Aqueles comentários eram muito maldosos para alguém que elas nem conheciam direito.
— Ouvi dizer que ela tem algum defeito no rosto e por isso oculta com uma máscara — disse outra.
— Ou então deve ter o rosto deformado. Não sei por que o modelo não se livrou dela ainda. Mas logo ele se cansa, e aí outra melhorzinha aparece — disse uma mulher.
Suspirei e voltei para o meu lugar, vendo Ester entrar no camarim com os olhos parecendo distantes. Ela me olhou, colocou o tablet sobre a mesa do espelho e se aproximou de mim.
— Muito bom trabalho. Agora poderia se trocar? Ainda é necessário almoçar e depois temos mais alguns compromissos na sua agenda — disse, me olhando. Levantei-me e me aproximei, tocando seus cabelos e levando minha mão à máscara dela. Mas, antes que eu tocasse, ela segurou minha mão.
— O que está fazendo? — questionou, irritada.
— Você não se sente atraída por mim? Vi seus olhos atentos em meu corpo — disse, rouco. Ela soltou uma risada, moveu o rosto para o lado e depois me olhou, afastando minha mão.
— Senhor Bernard, estou aqui apenas para trabalhar. Não tenho interesse no senhor, apenas neste ramo. Acredite, preferiria estar trabalhando com uma mulher, mas elas são ainda mais exigentes do que o senhor e não querem ser vistas com uma garota de máscara como eu — disse, em um só fôlego. Vi seus olhos brilharem perante o desafio.

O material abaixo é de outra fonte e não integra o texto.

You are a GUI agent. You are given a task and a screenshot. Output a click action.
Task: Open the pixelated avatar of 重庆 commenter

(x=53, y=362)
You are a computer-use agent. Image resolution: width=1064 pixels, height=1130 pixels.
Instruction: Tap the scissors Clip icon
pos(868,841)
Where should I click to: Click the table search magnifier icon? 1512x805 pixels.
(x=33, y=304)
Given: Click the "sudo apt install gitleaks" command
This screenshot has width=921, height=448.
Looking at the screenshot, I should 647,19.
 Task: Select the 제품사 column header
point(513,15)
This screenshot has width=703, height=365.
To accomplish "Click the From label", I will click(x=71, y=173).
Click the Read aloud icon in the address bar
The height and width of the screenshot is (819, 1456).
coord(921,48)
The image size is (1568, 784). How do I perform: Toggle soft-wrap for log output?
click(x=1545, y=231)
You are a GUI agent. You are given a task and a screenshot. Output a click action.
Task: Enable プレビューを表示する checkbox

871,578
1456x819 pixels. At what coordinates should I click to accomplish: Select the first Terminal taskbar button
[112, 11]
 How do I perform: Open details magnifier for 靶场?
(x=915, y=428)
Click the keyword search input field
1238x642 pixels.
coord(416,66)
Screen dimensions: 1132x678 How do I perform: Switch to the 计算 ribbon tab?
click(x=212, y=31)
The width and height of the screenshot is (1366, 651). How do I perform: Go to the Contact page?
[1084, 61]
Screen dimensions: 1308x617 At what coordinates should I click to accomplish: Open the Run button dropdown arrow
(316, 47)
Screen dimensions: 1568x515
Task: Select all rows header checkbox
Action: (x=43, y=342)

— Dois dias já se passaram, mas eu ainda tenho cinco dias para levá-la para a minha cama e você ser demitida — disse, com o rosto próximo ao dela.
— Senhor Bernard, isso não vai acontecer. Eu não me importo em vê-lo nu todas as manhãs e em me tornar o seu pesadelo. Preciso desse trabalho, e nada — nem o senhor — vai ser capaz de me tirar dele — disse, antes de se afastar e pegar o tablet.
— Você tem dez minutos para estar no carro ou ficará sem almoço — disse, antes de sair, batendo a porta do camarim.
— Você é mais difícil de lidar do que eu esperava — pensei comigo mesmo, suspirando antes de ir colocar minhas roupas para segui-la.